I am glad that I was able to spend the time with my Dad. He worked very hard to recover. Our focus was on getting him well enough to get back to his assisted living and he was able to do that. Sadly, the combination of his advanced age and the trauma of the broken hip was too much for him to overcome and he passed away just twelve days before his one hundred and fourth birthday. He retained his mental capacity to the end, and we had days of doing things that we both enjoyed. My brother and my oldest son and his family spent a lot of time with him as well. I came back to Phoenix several times to rest, regroup and take care of things here. Patrick was good to keep things going on the home front and taking care of my beloved 18-year-old Shih Tzu, Winston.

In late January, after my Dad’s burial, I came home to find that Winston had continued to deteriorate. He had Cushing’s Disease.
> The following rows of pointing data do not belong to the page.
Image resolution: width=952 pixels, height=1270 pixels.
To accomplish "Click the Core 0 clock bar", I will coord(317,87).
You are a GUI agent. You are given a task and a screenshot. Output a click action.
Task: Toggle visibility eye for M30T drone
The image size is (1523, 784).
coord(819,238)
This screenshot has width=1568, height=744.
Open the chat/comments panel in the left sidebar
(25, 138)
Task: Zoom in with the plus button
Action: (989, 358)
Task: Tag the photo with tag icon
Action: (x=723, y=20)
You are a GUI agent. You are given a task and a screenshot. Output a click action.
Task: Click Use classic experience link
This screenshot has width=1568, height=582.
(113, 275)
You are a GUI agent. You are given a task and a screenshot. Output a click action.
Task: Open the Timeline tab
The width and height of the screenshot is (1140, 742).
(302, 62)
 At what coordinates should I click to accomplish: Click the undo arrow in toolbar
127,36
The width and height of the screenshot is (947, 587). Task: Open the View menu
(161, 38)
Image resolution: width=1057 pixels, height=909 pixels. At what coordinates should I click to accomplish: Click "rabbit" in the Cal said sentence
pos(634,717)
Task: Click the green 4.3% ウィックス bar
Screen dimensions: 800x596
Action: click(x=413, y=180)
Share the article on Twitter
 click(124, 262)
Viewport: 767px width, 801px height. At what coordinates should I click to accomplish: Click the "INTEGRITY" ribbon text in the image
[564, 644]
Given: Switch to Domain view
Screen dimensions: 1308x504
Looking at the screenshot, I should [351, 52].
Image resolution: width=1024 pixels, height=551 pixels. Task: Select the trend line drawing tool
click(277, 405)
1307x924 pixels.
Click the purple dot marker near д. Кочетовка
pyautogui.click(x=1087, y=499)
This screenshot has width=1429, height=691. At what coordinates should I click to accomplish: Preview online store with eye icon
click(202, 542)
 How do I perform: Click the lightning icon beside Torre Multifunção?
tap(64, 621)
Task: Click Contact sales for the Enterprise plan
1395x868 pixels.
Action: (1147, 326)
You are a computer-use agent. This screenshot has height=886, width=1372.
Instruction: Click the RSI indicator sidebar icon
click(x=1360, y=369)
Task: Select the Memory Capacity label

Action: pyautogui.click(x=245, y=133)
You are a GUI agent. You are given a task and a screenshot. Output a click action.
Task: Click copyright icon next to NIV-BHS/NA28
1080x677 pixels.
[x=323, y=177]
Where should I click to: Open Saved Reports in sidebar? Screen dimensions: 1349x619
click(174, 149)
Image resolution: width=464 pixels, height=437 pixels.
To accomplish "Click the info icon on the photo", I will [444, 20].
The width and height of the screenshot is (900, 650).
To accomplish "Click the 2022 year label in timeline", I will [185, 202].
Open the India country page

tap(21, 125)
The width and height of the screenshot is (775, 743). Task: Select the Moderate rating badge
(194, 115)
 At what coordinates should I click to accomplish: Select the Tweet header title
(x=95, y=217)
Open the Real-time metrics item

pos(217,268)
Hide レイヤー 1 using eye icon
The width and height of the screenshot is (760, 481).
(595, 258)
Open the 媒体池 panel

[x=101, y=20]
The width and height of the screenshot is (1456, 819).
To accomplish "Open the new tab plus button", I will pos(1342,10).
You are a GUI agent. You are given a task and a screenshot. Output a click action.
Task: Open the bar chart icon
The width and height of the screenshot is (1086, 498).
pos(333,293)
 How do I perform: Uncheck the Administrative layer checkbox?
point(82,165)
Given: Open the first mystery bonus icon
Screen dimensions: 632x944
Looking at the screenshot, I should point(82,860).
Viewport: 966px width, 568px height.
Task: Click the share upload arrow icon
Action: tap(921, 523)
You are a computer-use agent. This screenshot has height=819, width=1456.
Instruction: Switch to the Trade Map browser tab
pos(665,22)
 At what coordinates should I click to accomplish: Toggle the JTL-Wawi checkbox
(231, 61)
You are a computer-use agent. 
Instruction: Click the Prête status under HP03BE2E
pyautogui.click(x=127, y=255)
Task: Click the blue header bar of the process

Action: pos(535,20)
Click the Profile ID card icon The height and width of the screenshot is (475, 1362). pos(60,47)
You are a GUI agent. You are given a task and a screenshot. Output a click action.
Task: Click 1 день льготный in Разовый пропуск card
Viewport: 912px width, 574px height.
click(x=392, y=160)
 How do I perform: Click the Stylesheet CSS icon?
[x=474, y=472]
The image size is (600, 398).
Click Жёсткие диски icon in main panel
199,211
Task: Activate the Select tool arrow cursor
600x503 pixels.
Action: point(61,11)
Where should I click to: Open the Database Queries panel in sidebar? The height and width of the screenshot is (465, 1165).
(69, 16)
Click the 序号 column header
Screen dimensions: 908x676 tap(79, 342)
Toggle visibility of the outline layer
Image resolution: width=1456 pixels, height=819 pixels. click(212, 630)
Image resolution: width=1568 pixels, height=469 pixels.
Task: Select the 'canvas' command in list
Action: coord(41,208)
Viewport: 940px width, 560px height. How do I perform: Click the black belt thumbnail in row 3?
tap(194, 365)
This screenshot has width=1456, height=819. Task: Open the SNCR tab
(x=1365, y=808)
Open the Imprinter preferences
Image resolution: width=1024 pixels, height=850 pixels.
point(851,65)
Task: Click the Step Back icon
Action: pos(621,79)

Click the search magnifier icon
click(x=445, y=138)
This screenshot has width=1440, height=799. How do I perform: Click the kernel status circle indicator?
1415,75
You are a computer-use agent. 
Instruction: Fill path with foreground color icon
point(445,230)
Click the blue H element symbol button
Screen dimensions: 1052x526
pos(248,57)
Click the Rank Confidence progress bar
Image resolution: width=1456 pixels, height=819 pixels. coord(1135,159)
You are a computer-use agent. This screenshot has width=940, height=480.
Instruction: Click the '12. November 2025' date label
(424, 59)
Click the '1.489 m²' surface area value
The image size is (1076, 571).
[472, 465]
We found out in October, during one of my trips back home and decided at his age and general health we would not treat but just try to give him the best life possible. By mid-April, he was no longer the happy little dog, my “little man in a fur suit.”  He was having trouble and could no longer take his walks where he sniffed every blade of grass and every shrub and greeted all his friends, both humans and dogs. He was having trouble eating, we sometimes had to hand feed him. His mobility was seriously compromised, and he could no longer curl up to sleep but would lay on his side with legs straight out. The vet advised us that he was going downhill fast and we should let him go while he was still himself. We made that decision and held him as he crossed the rainbow bridge.

In nine months’ time, my family had moved away, my Daddy had died and now my dog was gone. There were times of overwhelming sadness, but I continued to push forward.

There were good things that happened during the last year. I finally sold my nineteen-year-old Jeep (nickname Heap) and bought a pickup truck, Buck the Truck II. I ran (walked!) the Turkey Trot 5K race, something I had never done and finished in the middle of my age group. I completed two more classes at the community college toward my certificate in personal training. Patrick and I visited family in North Carolina, finished cleaning out my Dad’s house in Georgia and went through Alabama and had dinner with my older son and Granddaughter. We drove from Raleigh, North Carolina to Phoenix, which was an accomplishment for two old people!

Patrick and I also did a DIY remodel on our laundry closet enlarging it. I learned to use a chop saw! I continued my yard work, gardening and taking care of and propagating numerous plants. I consistently walked seven thousand steps every day and strength trained three times a week.

My grandsons had given me an Afghan craft kit for Christmas. I have taught myself to crochet and the Afghan is in progress.

There has been recurring emptiness at times and sadness. My days are different. My emotions at times have been on a roller coaster ride but I find peace on a daily basis.

What will next year bring? I am sure there will be happiness, laughter, and accomplishment…there will also be times of sadness, frustration, and adjustment. I will continue to look for Winston at the door when I come home; pass the soccer field, the Children’s Museum, the train park and miss my Grandchildren; see a bag of jellybeans or a cool truck and think of my Daddy.

My Daddy always said, “If you have a roof over your head, food on the table and a car in the driveway you have nothing to complain about.”    For now, I will go with that.